O nutrólogo Neto Borghi orienta atividades de 30 a 60 minutos, três a cinco dias por semana, para melhorar a qualidade de vida. Em relação à velocidade, caminhar acima de 5 km/h aparece ligado a menor risco de morte por doenças cardiovasculares e câncer, conforme dados analisados com mais de 50 mil pessoas.
Mantener cerca de 100 passos por minuto também é indicado por pesquisas da National Library of Medicine. Já a caminhada intervalada, alternando três minutos de passos rápidos com três de ritmo moderado, pode ser mais eficaz para controle de açúcar no sangue e redução de gordura corporal.
Para intensificar o treino, o fisiologista Alex Rothstein sugere incluir inclinações ou trajetos com escadas, fortalecendo pernas e glúteos. Carregar uma mochila com peso entre 2 kg e 4,5 kg, equivalentes a 5% do peso corporal, também eleva o esforço.
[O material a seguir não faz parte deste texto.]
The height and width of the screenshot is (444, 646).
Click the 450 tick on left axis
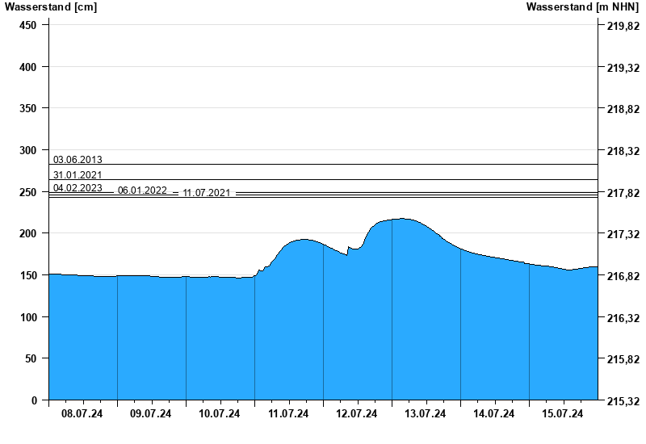pos(28,25)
Entre idosos, a American Heart Association recomenda acompanhar a caminhada com musculação pelo menos duas vezes por semana, visando prevenir perda óssea e muscular. Em termos de benefícios, a prática regular ajuda a melhorar o retorno venoso e o perfil lipídico.
Pesquisas relatam impactos na saúde mental, com alterações químicas no cérebro que favorecem aprendizado e humor. Além disso, há evidências de alívio de dores crônicas, como mostrou estudo no Lancet de junho de 2024, que associou 30 minutos diários, cinco dias por semana, à redução de crises de dor lombar.